Out-of-work silent-film players push piano-accordion agenda?
I read today on an accordion list that out-of-work silent-film piano players pushed the popularity of the piano accordion. (This is a “once upon a time,” post.) Got me thinking about why button accordions aren’t played very much in English-speaking North America. Please pardon (or enjoy) my accordion-geek/history rambling:
Here’s Guido Deiro from a New York Star newspaper advertisement for Deiro’s first performances at “The New York Palace” (week of April 21, 1913). [“The Palace” was the top stage in North America. The biggest of the big-time. Deiro was a Rock Star.]
I believe piano accordions became popular because it was easier for dealers in North America to sell only one style of keyboard, rather than to try to stock five or six different regional European systems (C/Griff B/Griff Finnish….) The piano keyboard style was sold as “new! modern!” and “not like the old-country!” and simply saved the dealer tons of money. Certainly by 1930, the piano acc was almost the only one being sold in the States.

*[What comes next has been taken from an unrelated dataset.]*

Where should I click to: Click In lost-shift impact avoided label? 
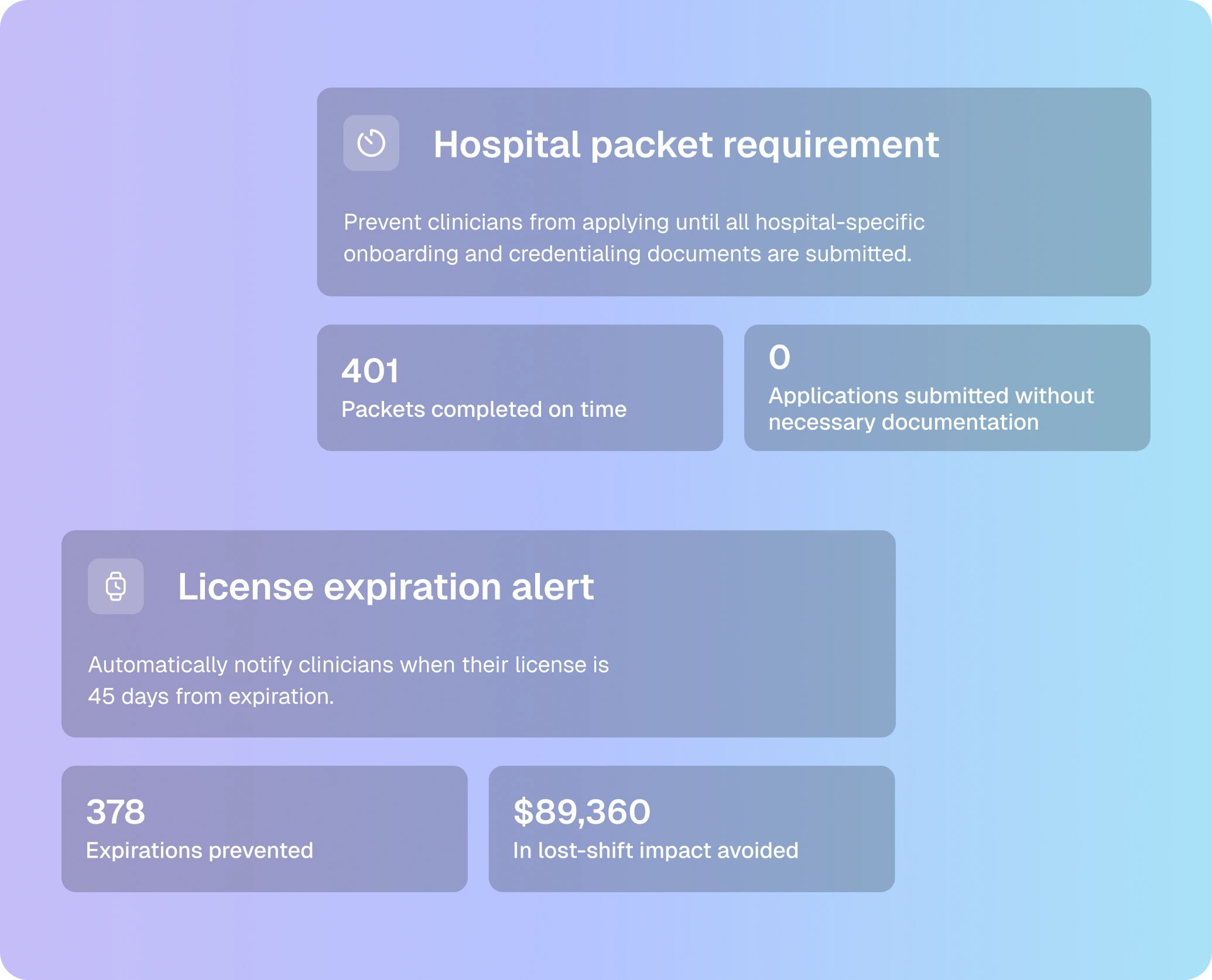(x=655, y=850)
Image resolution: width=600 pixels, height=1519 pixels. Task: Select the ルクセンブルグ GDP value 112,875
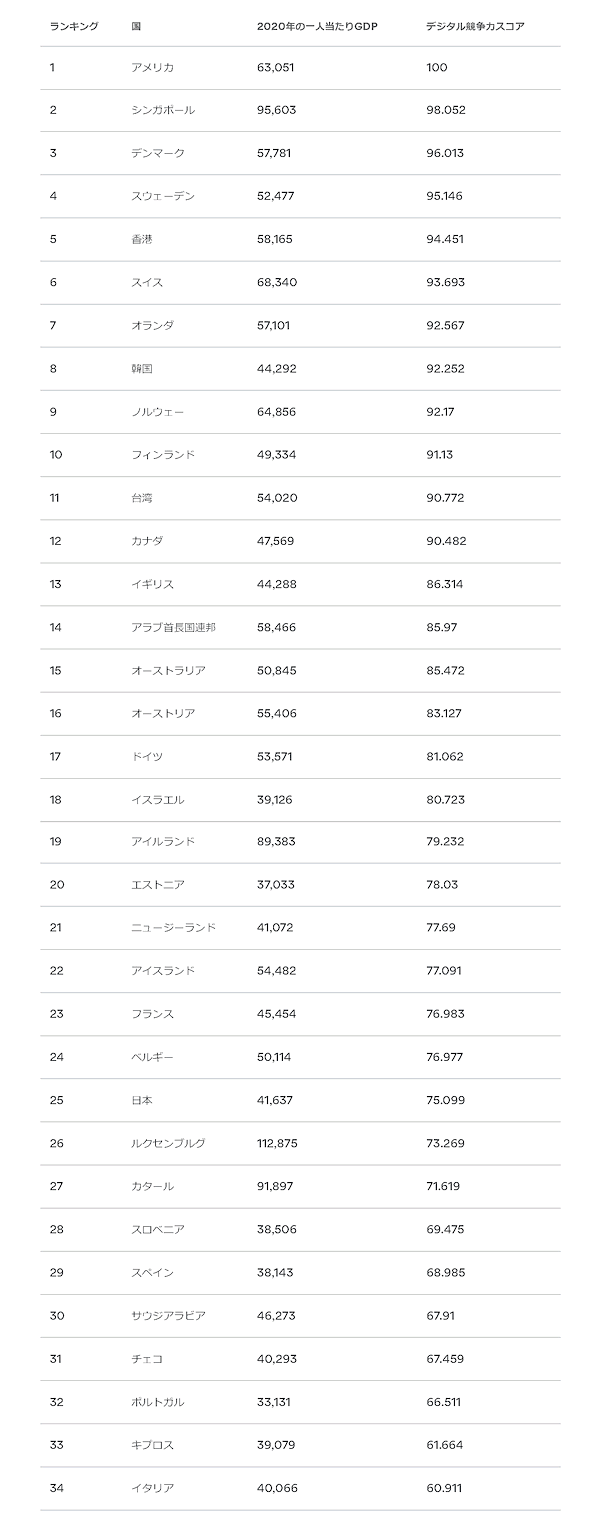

Meanwhile the accordion was rising into its “boom-time” craze which lasted from the late 1930s until 1960 or so. Millions of piano accordions were sold. I’ve actually heard that that’s partly what eventually drove the accordion under – they saturated the market with good machines, until they didn’t have any customers left to sell to. Nowadays, we reap the benifits of their unsustainable business plan. The fact that they built so many accordions so well may be the only reason anybody can afford a decent accordion today. I don’t see any young people buying new accordions – they cost thousands of dollars! Our “accordion renaissance” floats on this sea of used accordions. Lesson? Take care of what you’ve got, those days probably aren’t coming back any time soon.